Wat ik nu vertel over ADHD geldt trouwens net zo goed voor depressie of schizofrenie, ook daarvoor is het zo dat er maar zwakke verbanden zijn met hersenkenmerken. En verder is het natuurlijk zo dat deze taart niet volledig is. Er zijn ontelbaar veel factoren van invloed op het gedrag dat we ADHD noemen en de mate waarin dat als probleem wordt ervaren. Wat ik hoop over te brengen met deze taart is dat er veel ruimte is voor contextuele factoren en dat is in tegenstelling tot wat hersenmythes suggereren. Ruimte dus voor contextuele factoren en leerkrachten zijn natuurlijk bij uitstek expert op het gebied van een hele
belangrijke context van kinderen: de schoolcontext.

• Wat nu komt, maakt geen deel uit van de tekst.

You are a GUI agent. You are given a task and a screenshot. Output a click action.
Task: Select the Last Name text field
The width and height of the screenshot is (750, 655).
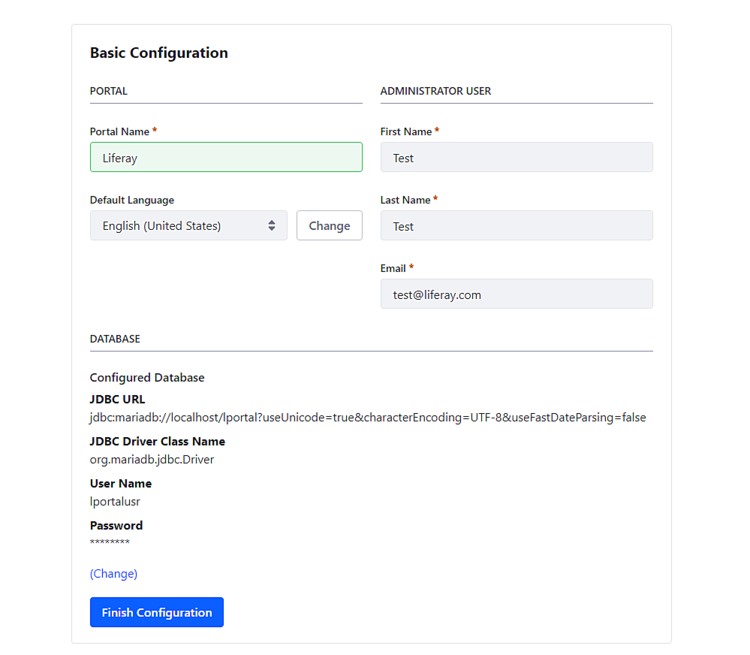tap(516, 226)
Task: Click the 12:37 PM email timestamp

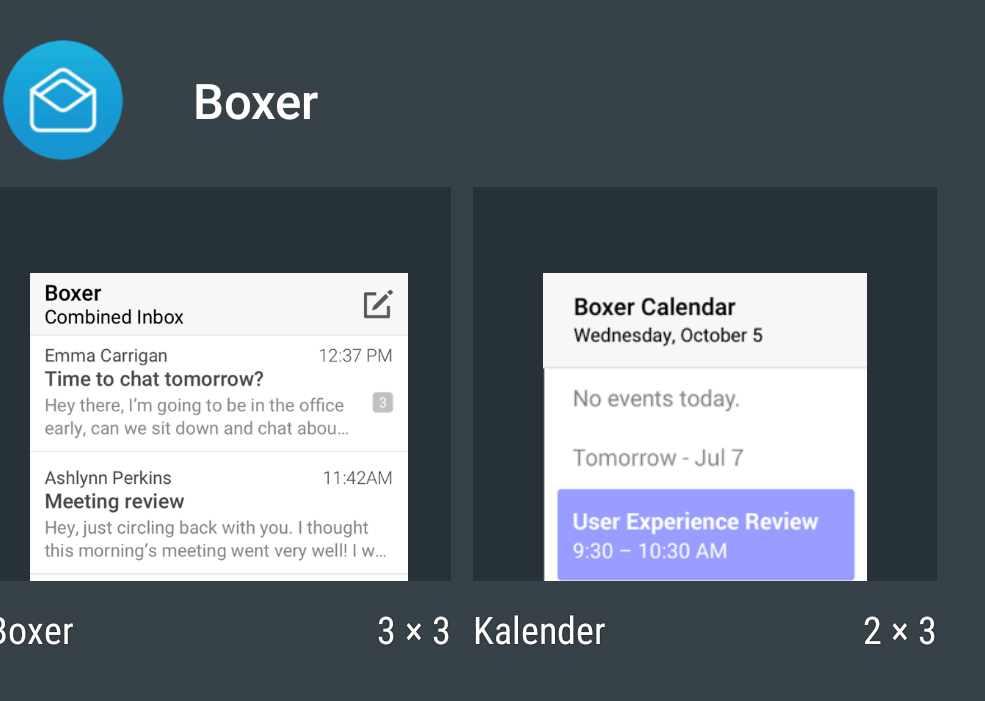Action: [x=355, y=355]
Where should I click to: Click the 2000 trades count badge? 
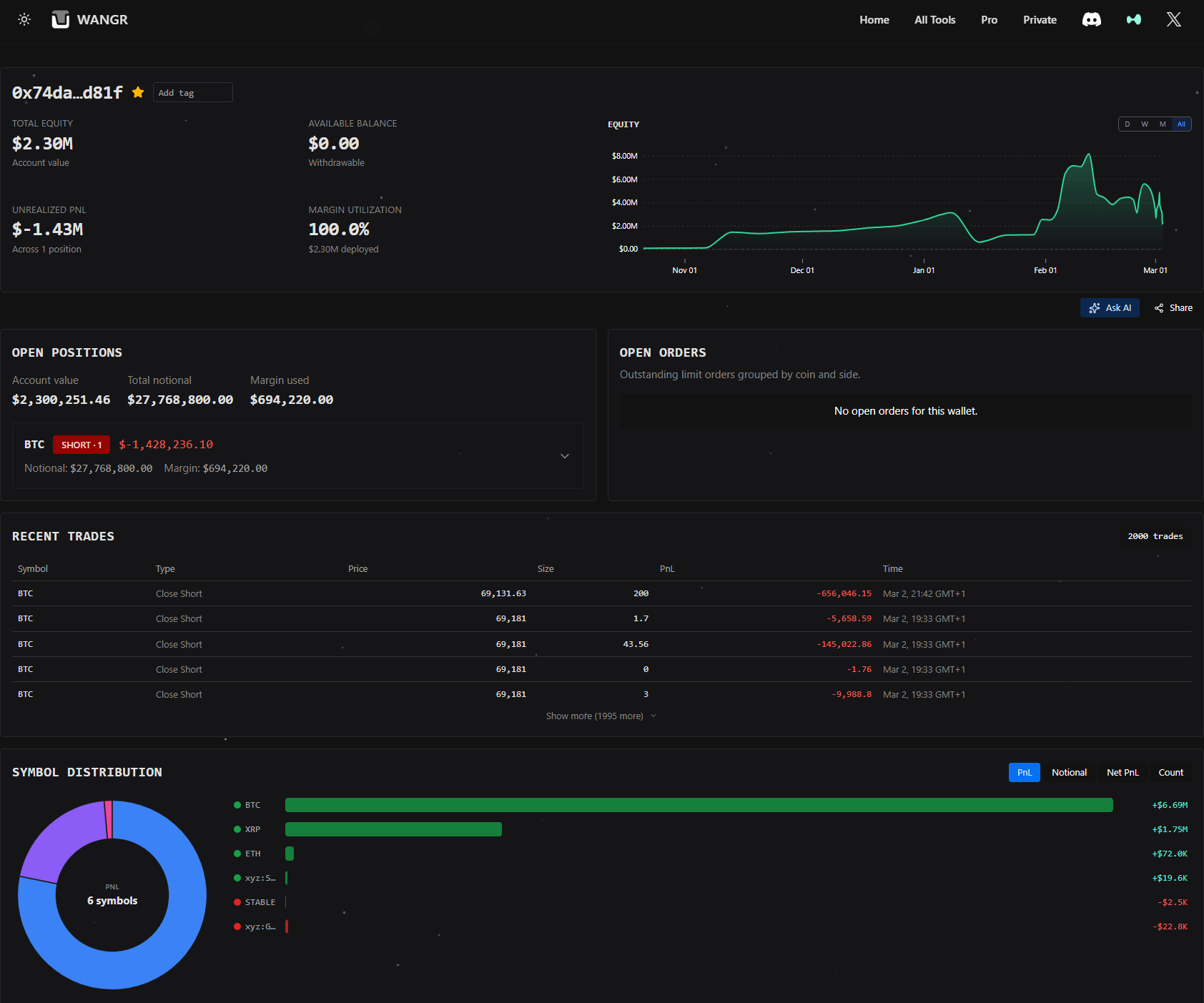pos(1155,536)

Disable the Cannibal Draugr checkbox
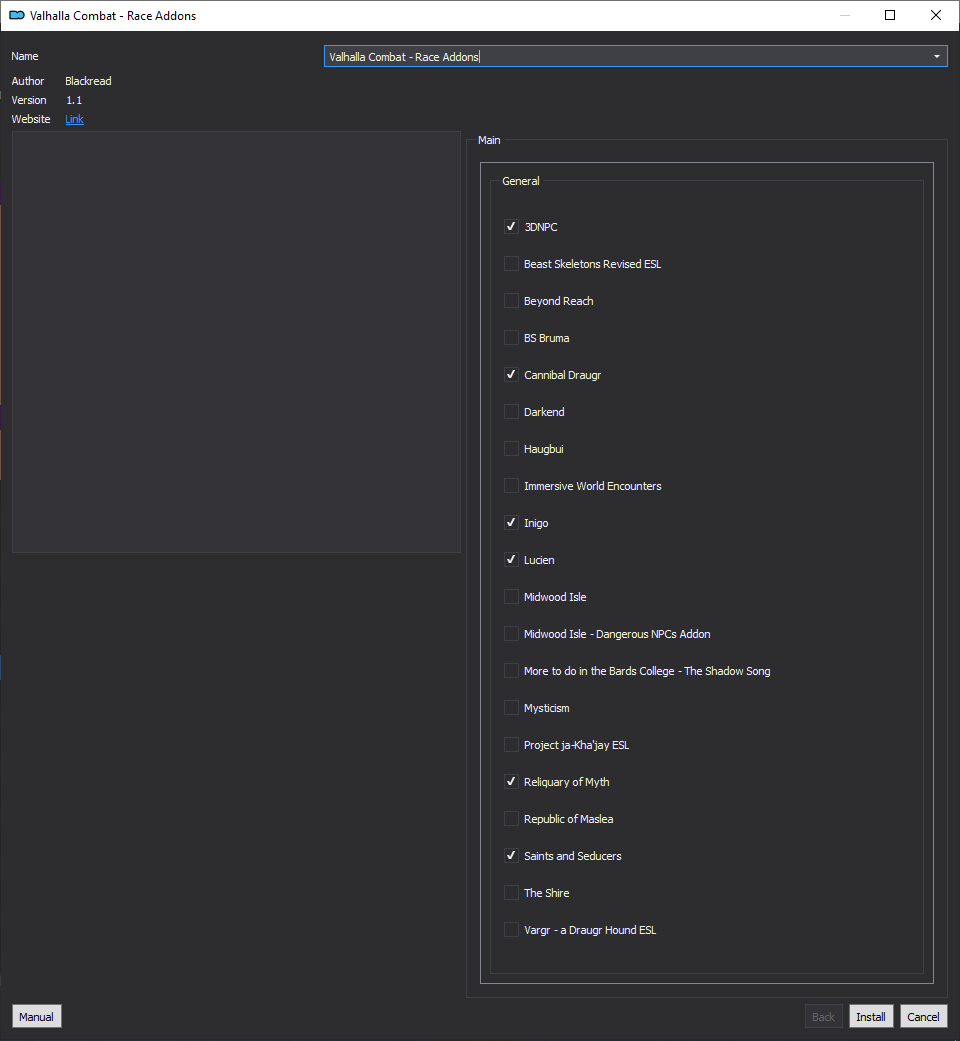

Leerkrachten kennen zichzelf, ze kennen het kind, ze kennen de klas, ze kennen de buurt, ze kennen de ouders. Zij hebben zicht op wat nodig en haalbaar is bij dit drukke kind in deze klas met behulp van deze specifieke ouders. Laat leerkrachten dus hun special needs aangeven en bestuurders luister naar leerkrachten en ondersteun ze maximaal.
<Er verschijnt een foto van een klaslokaal met daarin een aantal leerlingen, waaronder een jongen in een rolstoel. De kinderen schrijven.>
Nou is bij ADHD goed te betogen dat dat niet iets is wat huist in een kind. Dat is anders bij
verlamming. Verlamming huist wel in een kind, het is een concrete handicap. En toch kun je
ook in deze gevallen spreken in termen van de behoeften van leerkrachten. De leerkracht van dit jongetje heeft misschien wel behoefte aan het grootste lokaal, zodat die rolstoel daar makkelijker in kan manoeuvreren of aan een lokaal zonder drempels.
<Er verschijnt een extra foto over de foto van de kinderen in het klaslokaal. De foto toont twee rolstoelen die buiten op straat staan. Eén rolstoel wordt bezet door een man. De tweede rolstoel is voorzien van een spandoek met de tekst “ I Can’t vote - I can’t get in”>
Dit is ook precies wat de disability movement betoogt. Zij zeggen “wij worden niet beperkt door onze handicap,
maar wij worden beperkt door de drempels die de samenleving laat bestaan voor mensen met een handicap”. We kunnen scholen en klassen dus zo inrichten dat er geen kinderen meer met speciale behoeften zijn, dat bijna alle kinderen normaal zijn en dat willen kinderen graag; normaal zijn.
<Er verschijnt een dia met bovenaan de tekst “Teachers with special needs” met de ondertitel ”Van “kinderen met speciale behoeften” naar “leerkrachten met speciale behoeften”.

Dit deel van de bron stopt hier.